Recommendations for Healthcare Providers
- Maintain a high suspicion for dengue among patients with fever and recent travel (within 14 days before illness onset) to areas with frequent or continuous dengue transmission.
- Consider locally acquired dengue among patients who have signs and symptoms highly compatible with dengue (e.g., fever, thrombocytopenia, leukopenia, aches, pains, rash) in areas with competent mosquito vectors.
- Order appropriate FDA-approved dengue tests (RT-PCR and IgM antibody tests, or NS1 and IgM antibody tests), and do not delay treatment waiting for test results to confirm dengue.
- Know the warning signs for progression to severe dengue, which include abdominal pain or tenderness, persistent vomiting, clinical fluid accumulation, mucosal bleeding, lethargy or restlessness, and liver enlargement.
- For people with suspected dengue who do not have warning signs and are not part of a population at high risk for severe dengue, consider outpatient management with close follow-up.
- Teach patients about the warning signs that may appear as their fever starts to decline and instruct them to seek care urgently if they experience any warning signs.
- Recognize the critical phase of dengue. The critical phase begins when fever starts to decline and lasts for 24–48 hours. During this phase, some patients require close monitoring and may deteriorate within hours without appropriate intravenous (IV) fluid management.
- Hospitalize patients with severe dengue or any warning sign of progression to severe dengue and follow CDC/WHO protocols for IV fluid management
- Follow local guidelines to report dengue cases to state, tribal, local, or territorial health departments.
Recommendations for State, Tribal, Local, and Territorial Health Departments
- Use FDA-approved dengue tests.
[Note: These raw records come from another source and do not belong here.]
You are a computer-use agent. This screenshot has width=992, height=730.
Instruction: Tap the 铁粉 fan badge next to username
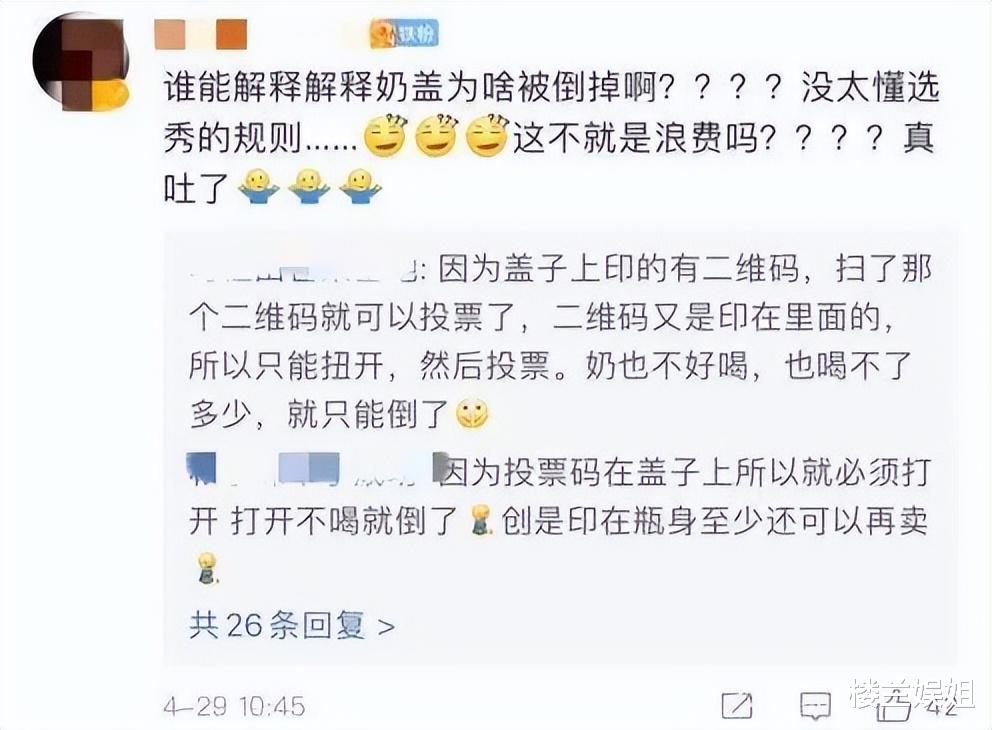pos(404,33)
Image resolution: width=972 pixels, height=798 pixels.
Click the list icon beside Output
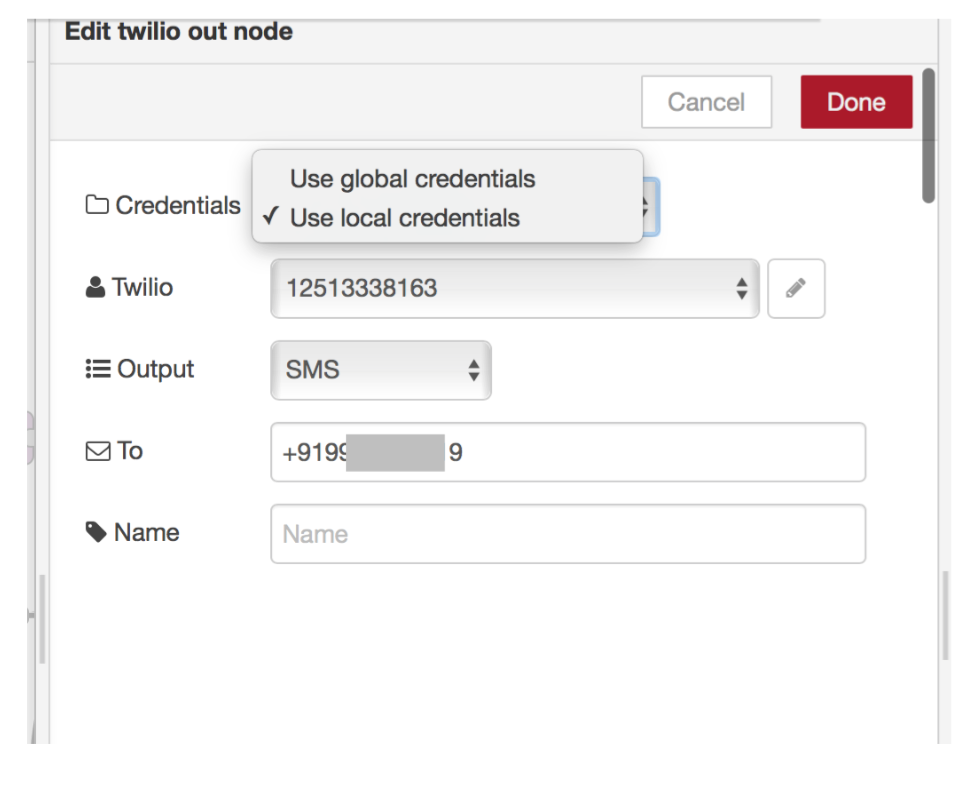coord(96,368)
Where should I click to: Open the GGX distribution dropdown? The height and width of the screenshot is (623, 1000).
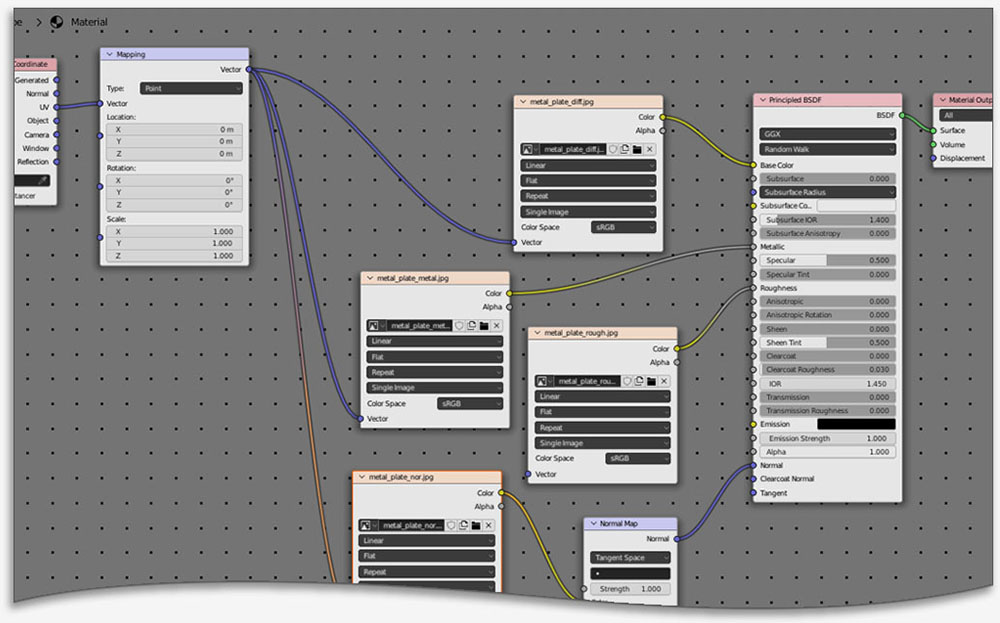826,133
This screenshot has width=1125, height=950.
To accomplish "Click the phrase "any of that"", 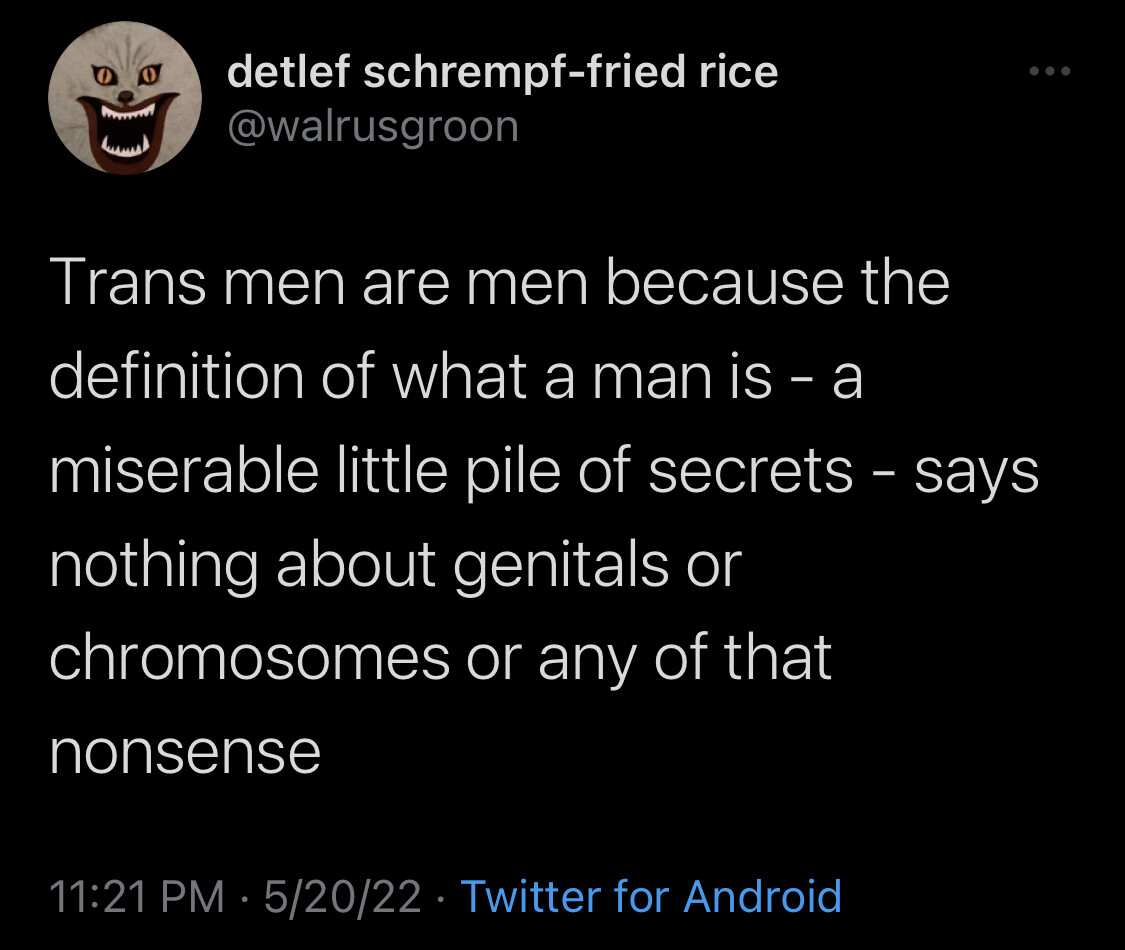I will (x=685, y=657).

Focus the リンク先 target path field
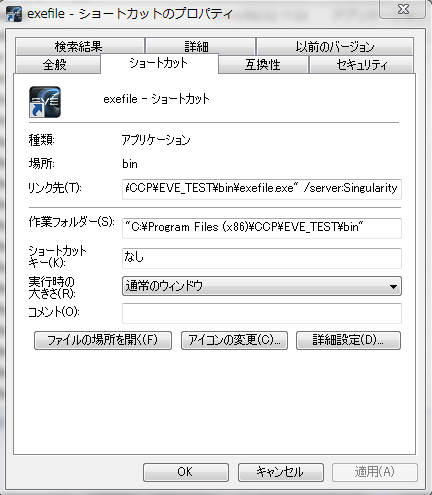click(262, 189)
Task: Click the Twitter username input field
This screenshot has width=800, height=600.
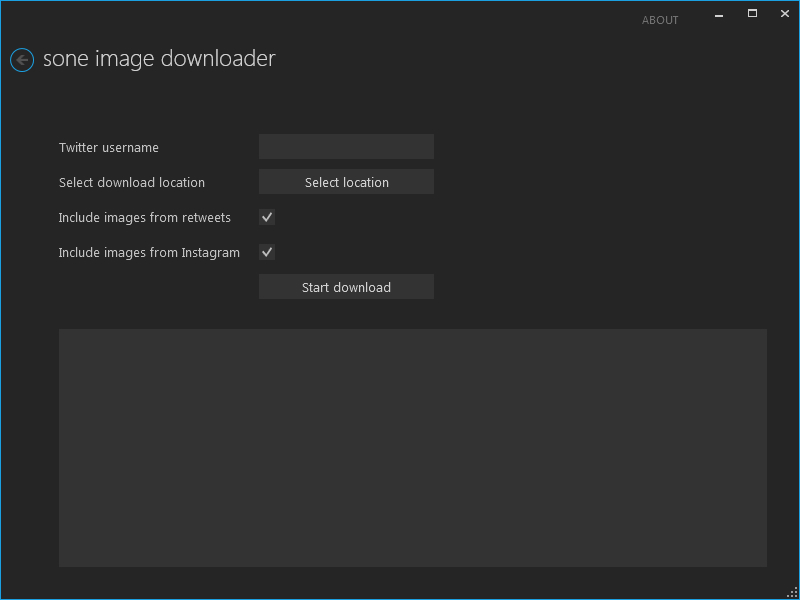Action: [x=346, y=146]
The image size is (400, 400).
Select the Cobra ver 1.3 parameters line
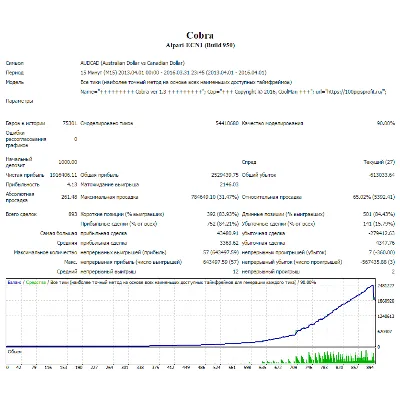233,92
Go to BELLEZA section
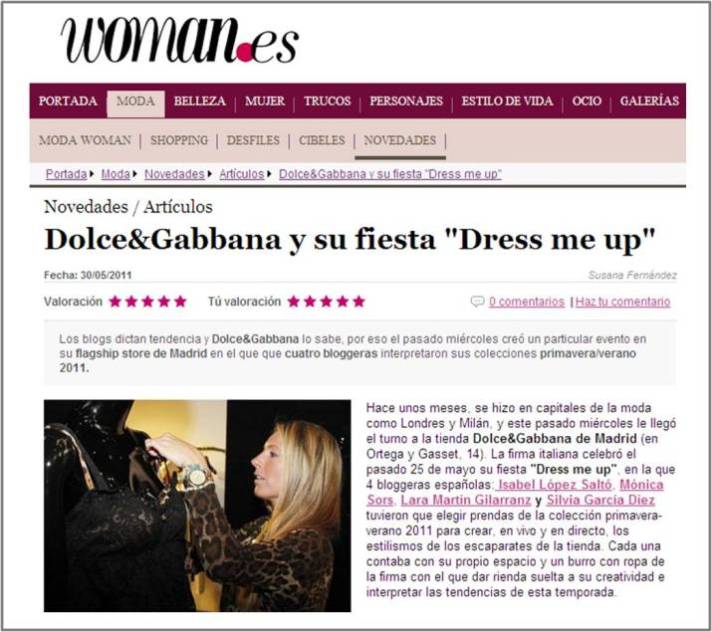712x632 pixels. pyautogui.click(x=199, y=101)
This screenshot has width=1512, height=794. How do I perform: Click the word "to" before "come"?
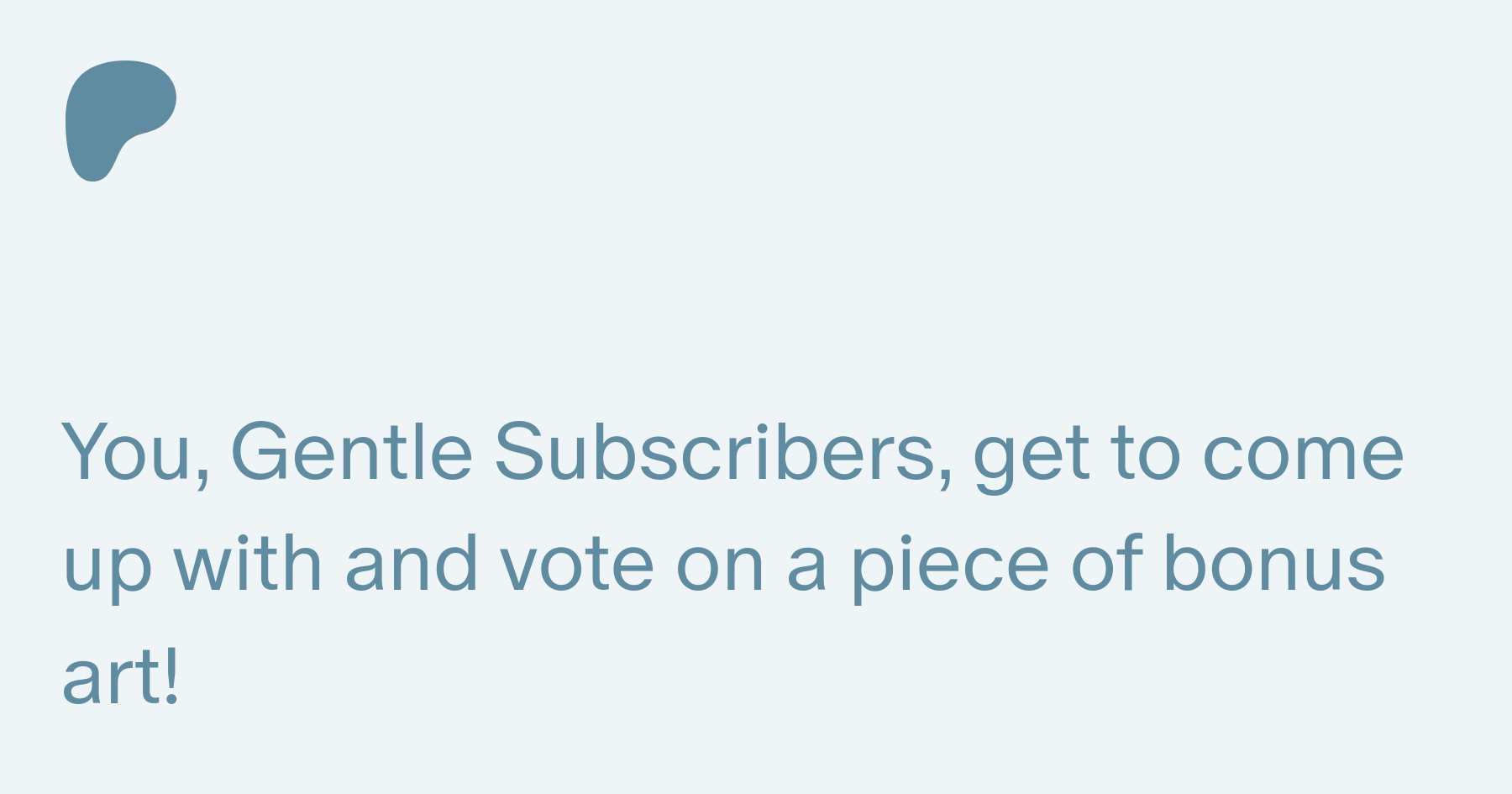[1147, 455]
Ensure access to dengue testing for all patients with suspected dengue.
- Remind clinicians of the high risk of dengue among patients with fever who have been in areas with frequent or continuous dengue transmission.
- Remind clinicians that local transmission can occur in areas with competent vectors and to test patients with compatible illnesses even without a history of having been in an area with dengue.
- Inform healthcare providers and the public when locally acquired and travel-associated dengue cases are detected in the area.
- Report dengue cases to CDC via ArboNET, the national arboviral surveillance system managed by CDC and state health departments.
- Take the lead in investigating dengue cases and outbreaks.
- Consider targeted outreach about increasing dengue risk to healthcare providers more likely to identify dengue cases (i.e., travel medicine clinics, infectious disease physicians, or healthcare systems serving highly mobile populations such as migrant and border health clinics, and clinics with frequent travelers to areas with frequent or continuous dengue transmission) and messaging to populations at higher risk for dengue.
Recommendations for the Public
- Learn how to prevent mosquito bites.
- Use Environmental Protection Agency-approved repellents during travel to and after returning from areas with frequent or continuous dengue transmission.
- Wear loose-fitting, long-sleeved pants and shirts.
- Control mosquitos at home indoors and outdoors.
- Use air conditioning and window screens when possible, to lower risk for mosquito bites indoors.
- Dump and drain containers that hold water to reduce mosquito egg-laying sites in your home and neighborhood.
- Seek medical care if you have a fever or have dengue symptoms and live in or traveled to an area with dengue outbreaks .
- If you plan international travel to a an area with frequent or continuous dengue transmission, protect yourself from mosquito bites during and after your trip.